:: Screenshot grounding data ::
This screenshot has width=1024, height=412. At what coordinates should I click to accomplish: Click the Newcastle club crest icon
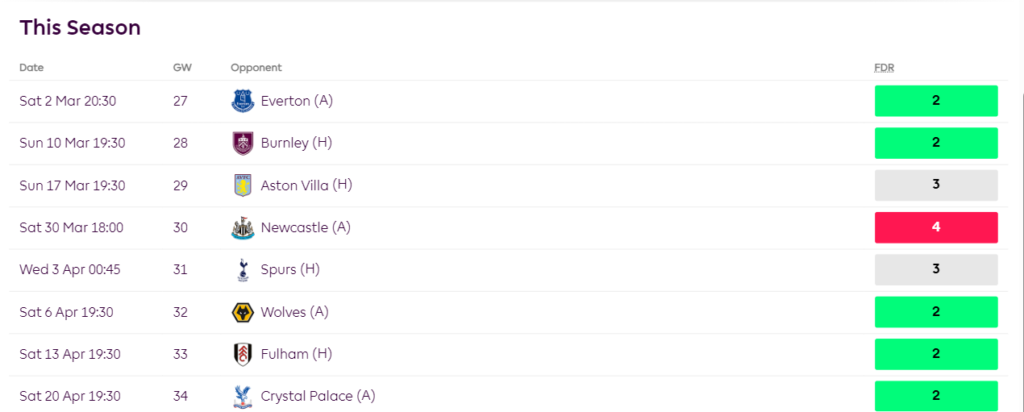[242, 228]
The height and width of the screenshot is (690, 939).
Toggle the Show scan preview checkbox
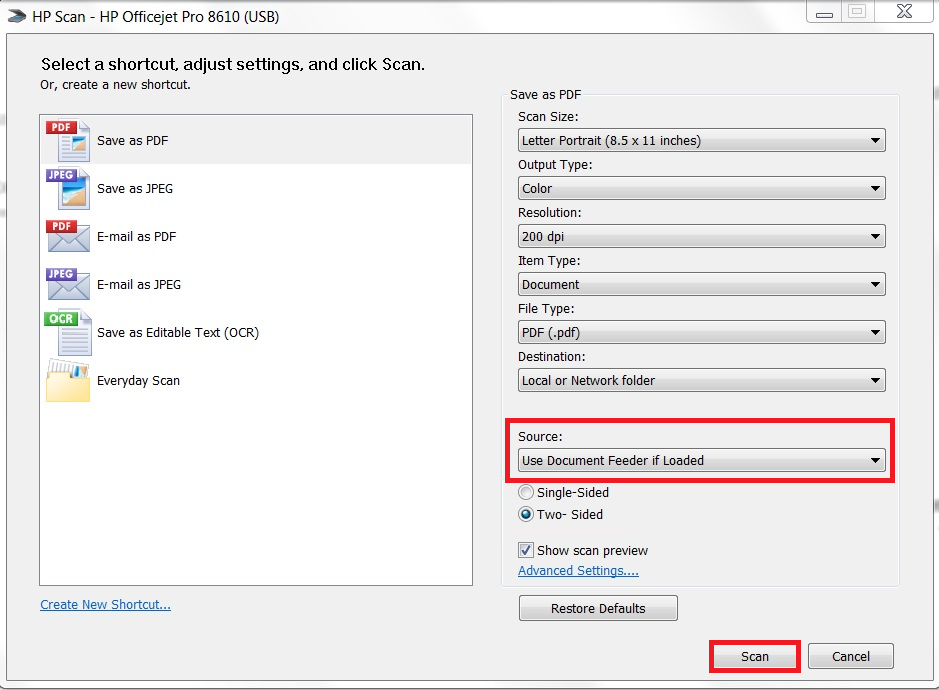(x=526, y=550)
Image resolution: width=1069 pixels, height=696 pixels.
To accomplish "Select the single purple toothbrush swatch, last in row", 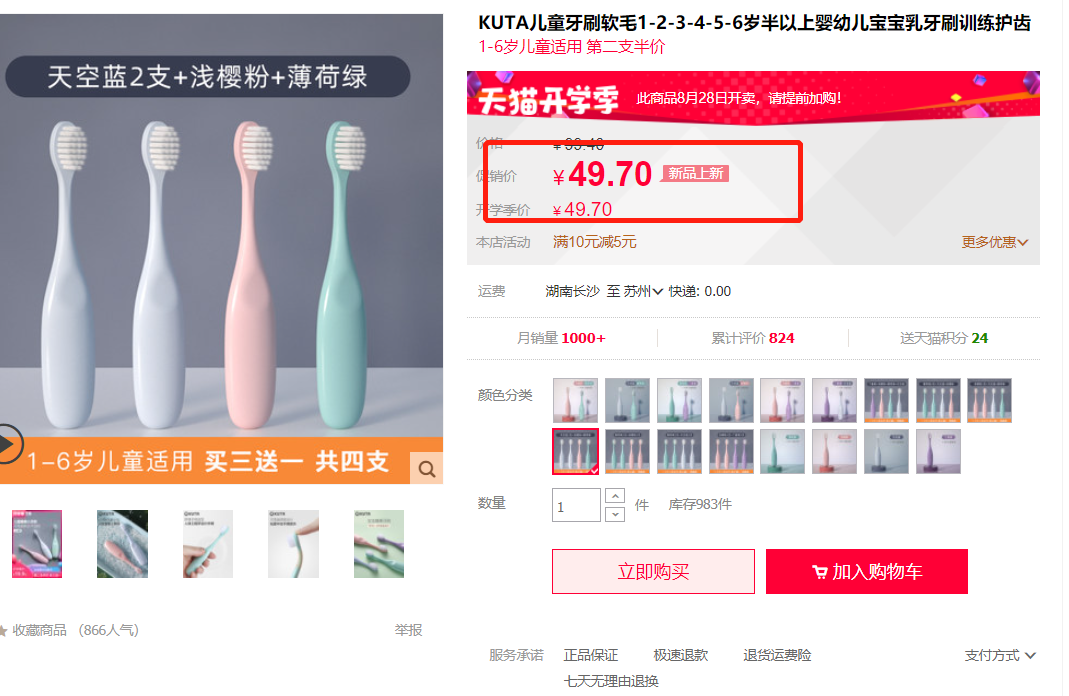I will coord(938,451).
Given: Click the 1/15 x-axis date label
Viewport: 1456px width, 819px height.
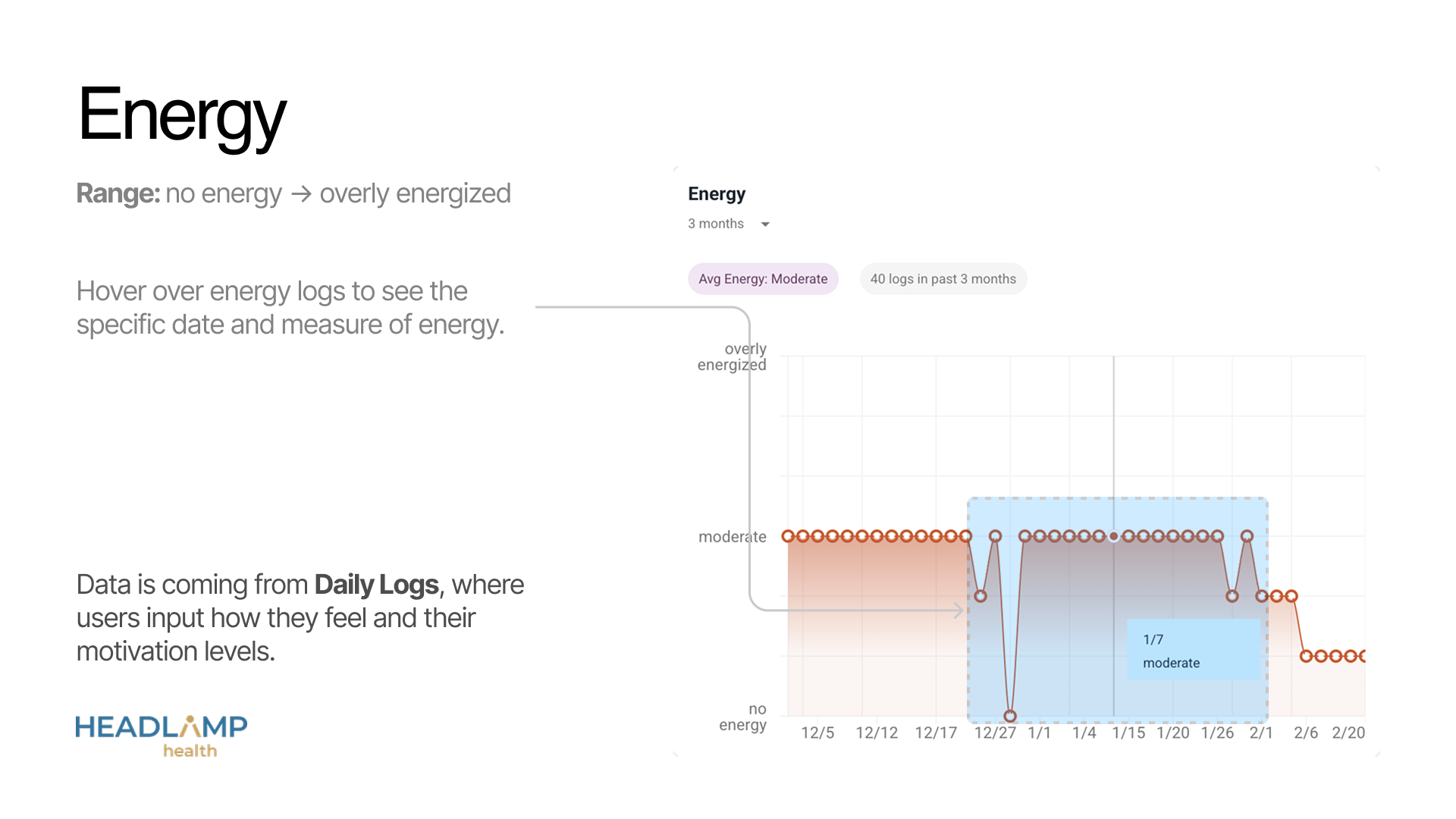Looking at the screenshot, I should click(1128, 733).
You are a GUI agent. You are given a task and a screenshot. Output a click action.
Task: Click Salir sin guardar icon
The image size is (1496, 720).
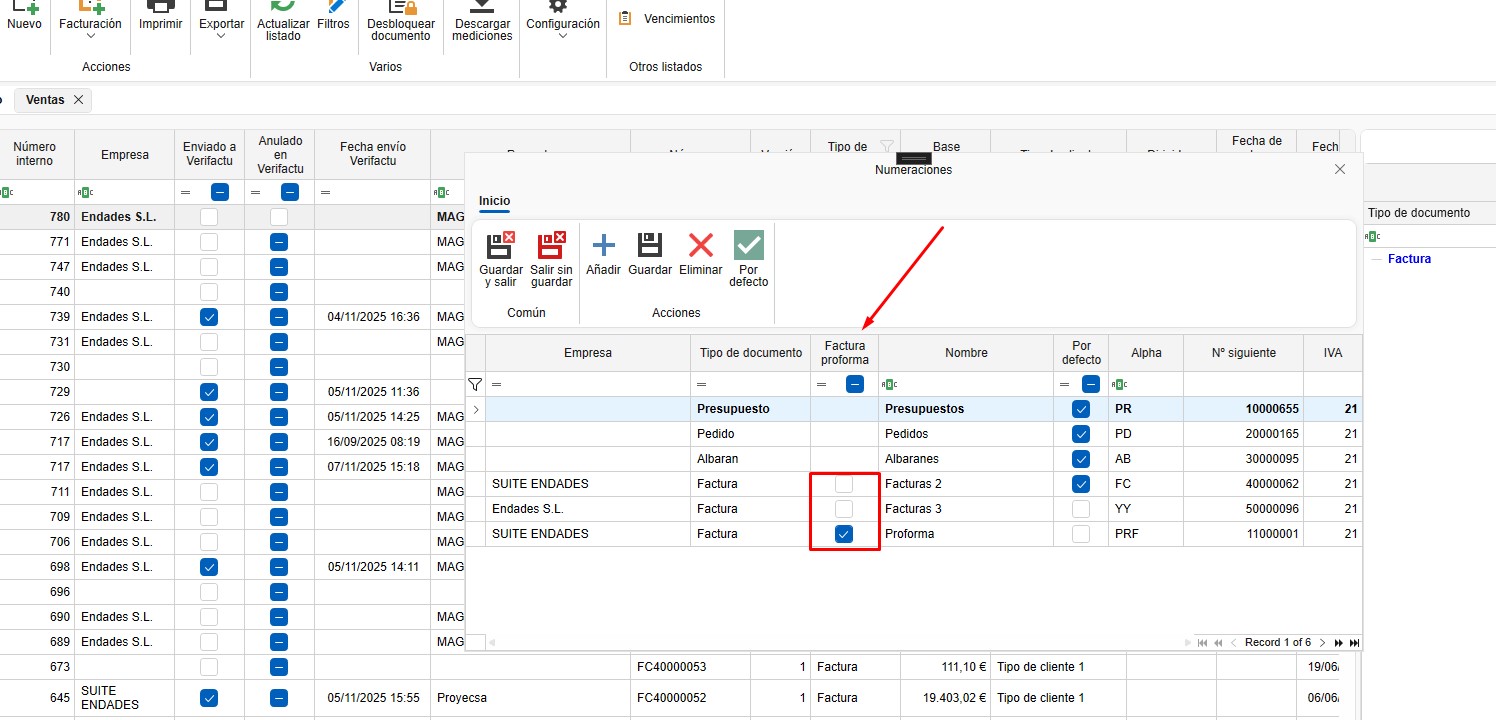coord(551,246)
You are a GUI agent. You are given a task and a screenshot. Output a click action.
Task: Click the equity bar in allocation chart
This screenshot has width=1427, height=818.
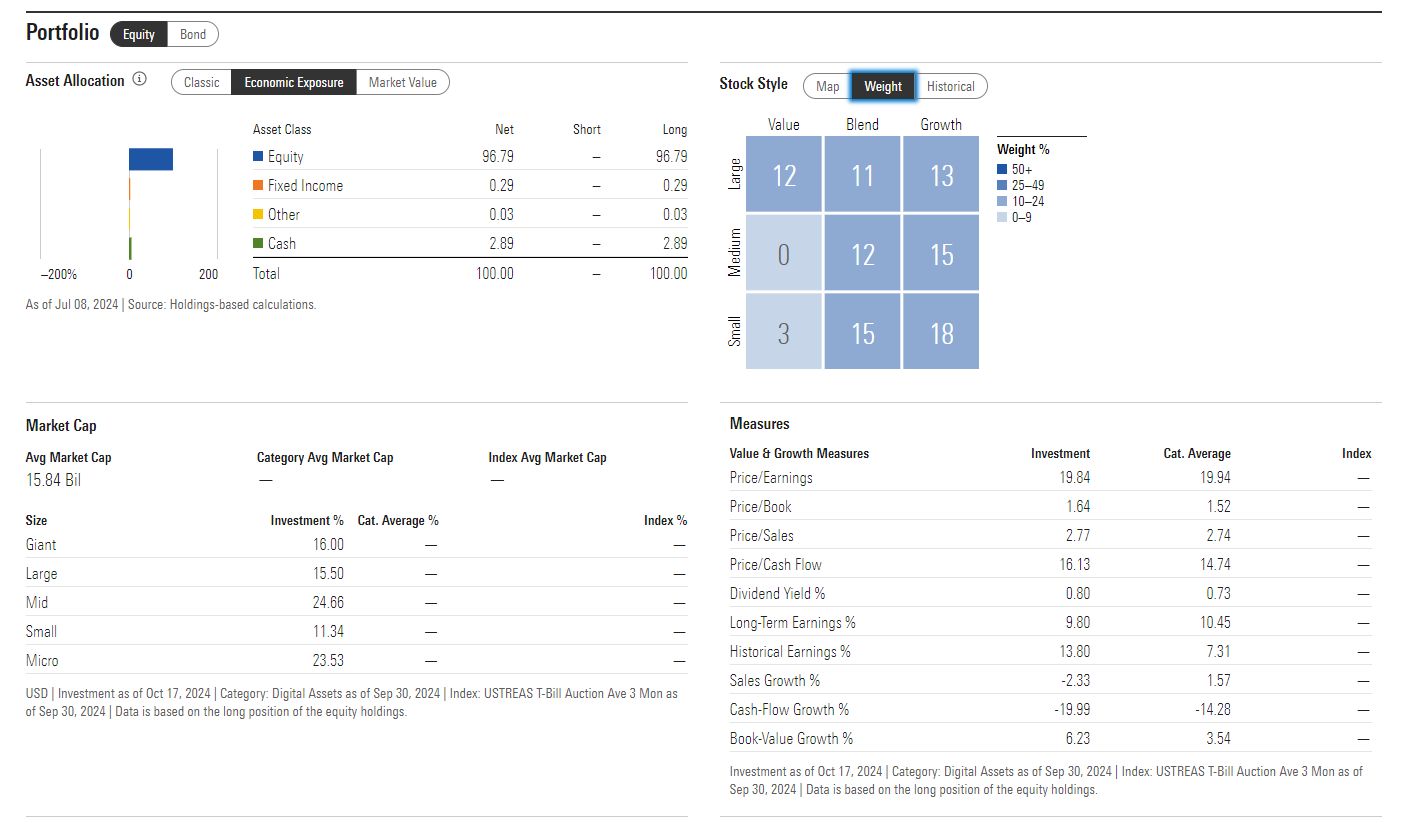click(151, 159)
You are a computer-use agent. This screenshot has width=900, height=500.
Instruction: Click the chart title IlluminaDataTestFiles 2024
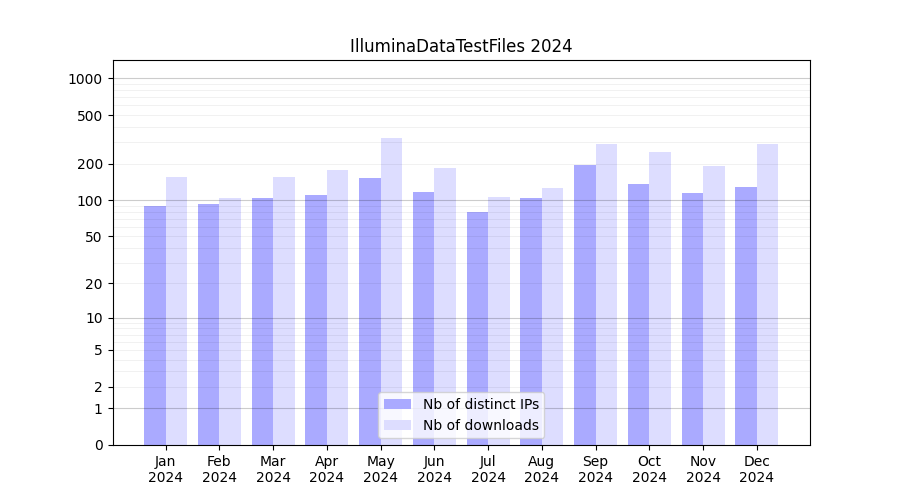coord(461,46)
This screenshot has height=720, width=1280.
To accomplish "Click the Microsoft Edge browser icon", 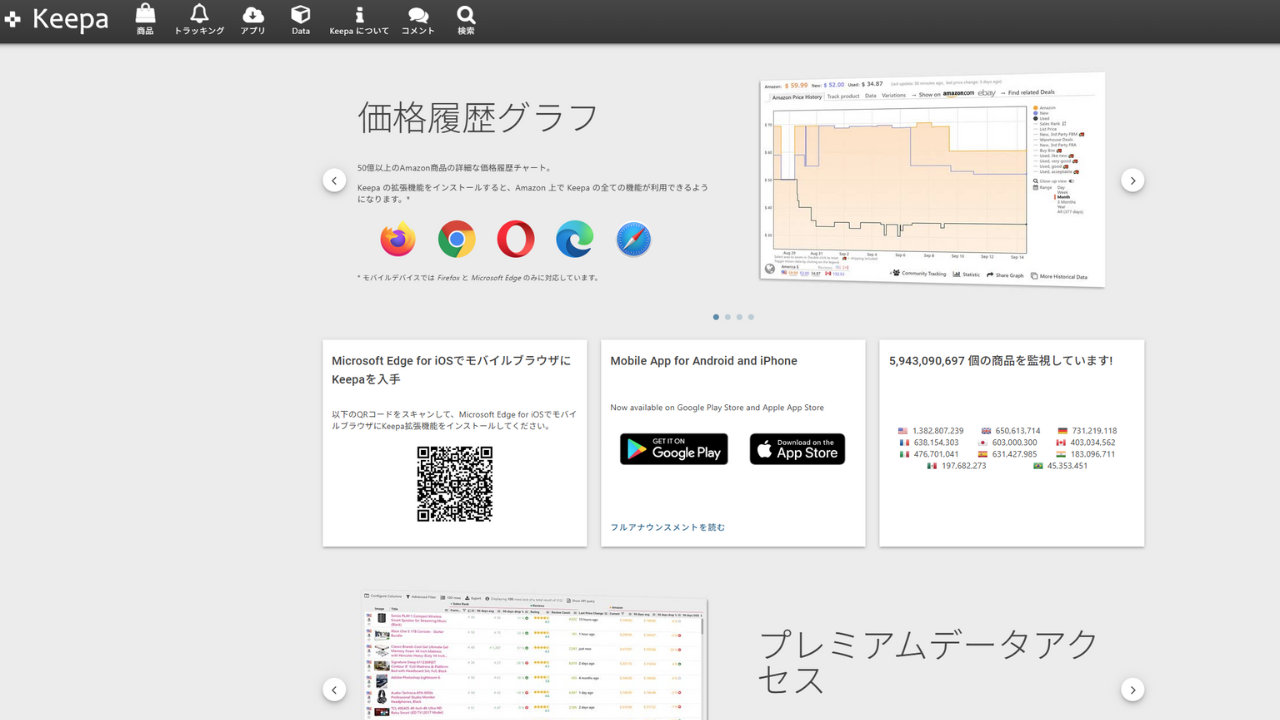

:: EXERCISE ::
Starting at the line that contains "Task: Click the", retype each line through the end of the data exactly, and leave out every picture.

:: TASK RESPONSE ::
Task: Click the equity bar in allocation chart
This screenshot has width=1427, height=818.
click(151, 159)
You are a computer-use agent. This screenshot has width=900, height=500.
Instruction: Click the chart title IlluminaDataTestFiles 2024
coord(461,46)
This screenshot has height=720, width=1280.
To accomplish "Click the Microsoft Edge browser icon", 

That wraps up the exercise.